If you’re behind at 45 minutes: Cut features. Implement the absolute minimum viable product. Tell the interviewer: “I’m going to focus on getting parking/unparking working, and skip the pricing feature.”

If you have a bug at 80 minutes: Don’t panic. Comment out the broken feature and demo what works. Say: “There’s a bug in the pricing calculation I’d need more time to debug, but let me show you the core parking functionality.”

If you finish early: Don’t add complex features. Instead, refactor for clarity, add comments, or implement simple validation. Ask the interviewer: “I have 15 minutes left. Would you like me to add [feature X] or improve [aspect Y]?”

Key Takeaways

  • Working code beats perfect design: Deliver a runnable solution in 60-90 minutes rather than an incomplete architectural masterpiece.

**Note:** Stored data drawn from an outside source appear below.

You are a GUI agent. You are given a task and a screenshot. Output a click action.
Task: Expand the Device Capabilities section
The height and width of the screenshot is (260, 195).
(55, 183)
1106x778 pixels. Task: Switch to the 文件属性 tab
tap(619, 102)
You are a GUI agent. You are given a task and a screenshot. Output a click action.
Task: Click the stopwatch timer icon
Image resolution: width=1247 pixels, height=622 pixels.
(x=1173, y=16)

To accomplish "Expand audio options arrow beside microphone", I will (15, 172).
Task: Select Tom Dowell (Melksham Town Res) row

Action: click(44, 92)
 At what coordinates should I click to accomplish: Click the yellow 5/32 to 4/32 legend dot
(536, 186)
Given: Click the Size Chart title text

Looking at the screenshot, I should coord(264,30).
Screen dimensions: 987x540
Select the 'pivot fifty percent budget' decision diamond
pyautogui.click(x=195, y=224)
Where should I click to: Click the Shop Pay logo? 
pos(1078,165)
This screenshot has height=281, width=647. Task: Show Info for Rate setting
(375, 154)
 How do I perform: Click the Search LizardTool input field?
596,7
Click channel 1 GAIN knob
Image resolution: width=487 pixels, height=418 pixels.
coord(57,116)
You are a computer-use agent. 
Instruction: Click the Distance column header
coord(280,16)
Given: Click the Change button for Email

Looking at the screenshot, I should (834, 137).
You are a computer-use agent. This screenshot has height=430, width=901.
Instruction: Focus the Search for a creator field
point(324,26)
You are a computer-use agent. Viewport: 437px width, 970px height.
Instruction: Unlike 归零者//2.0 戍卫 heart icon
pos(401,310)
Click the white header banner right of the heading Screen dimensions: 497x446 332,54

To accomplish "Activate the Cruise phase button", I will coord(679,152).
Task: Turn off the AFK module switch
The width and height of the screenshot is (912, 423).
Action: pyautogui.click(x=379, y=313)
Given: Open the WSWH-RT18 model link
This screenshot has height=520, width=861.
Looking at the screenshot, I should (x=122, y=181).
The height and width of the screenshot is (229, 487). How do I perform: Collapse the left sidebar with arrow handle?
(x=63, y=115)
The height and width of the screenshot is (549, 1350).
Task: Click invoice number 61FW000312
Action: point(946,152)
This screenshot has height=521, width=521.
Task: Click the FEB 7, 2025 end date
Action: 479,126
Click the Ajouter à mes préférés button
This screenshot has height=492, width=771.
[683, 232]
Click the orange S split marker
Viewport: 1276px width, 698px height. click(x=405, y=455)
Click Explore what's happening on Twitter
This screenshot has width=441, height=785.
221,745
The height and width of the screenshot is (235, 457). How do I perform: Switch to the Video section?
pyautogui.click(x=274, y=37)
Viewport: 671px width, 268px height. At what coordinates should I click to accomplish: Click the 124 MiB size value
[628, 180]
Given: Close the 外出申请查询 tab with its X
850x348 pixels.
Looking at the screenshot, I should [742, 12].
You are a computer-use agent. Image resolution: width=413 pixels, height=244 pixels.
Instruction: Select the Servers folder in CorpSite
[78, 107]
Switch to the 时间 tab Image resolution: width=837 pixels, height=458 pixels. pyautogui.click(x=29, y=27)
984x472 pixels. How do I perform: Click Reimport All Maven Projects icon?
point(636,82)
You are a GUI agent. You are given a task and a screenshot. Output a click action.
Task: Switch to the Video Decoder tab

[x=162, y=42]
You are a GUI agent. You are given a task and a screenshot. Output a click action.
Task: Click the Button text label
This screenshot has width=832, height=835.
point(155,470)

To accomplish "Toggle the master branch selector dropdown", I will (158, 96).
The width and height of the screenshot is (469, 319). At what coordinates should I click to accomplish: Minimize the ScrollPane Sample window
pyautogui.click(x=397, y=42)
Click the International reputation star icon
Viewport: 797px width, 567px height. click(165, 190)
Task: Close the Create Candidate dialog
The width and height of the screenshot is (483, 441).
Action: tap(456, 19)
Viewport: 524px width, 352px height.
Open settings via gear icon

Interviewers can run and test your code, which demonstrates competence more than diagrams.

  • Follow the 15-45-15 rule: Spend 15 minutes clarifying and designing, 45 minutes building core features, and 15 minutes polishing and preparing your demo. Set alarms to enforce these boundaries.

  • Get something running by minute 30: Build incrementally with frequent testing. Your first checkpoint should be a simple but complete operation (e.g., parking one vehicle) that you can demonstrate.

  • Organize code into logical files from the start: Separate models, services, and demo code even in a 60-minute round. This takes minimal extra time but shows professional software engineering habits.

  • Prioritize the happy path and defer edge cases: Make the main use case work perfectly before adding validation, error handling, or complex features. Strategic shortcuts (hardcoded values, simple algorithms) are acceptable when communicated clearly.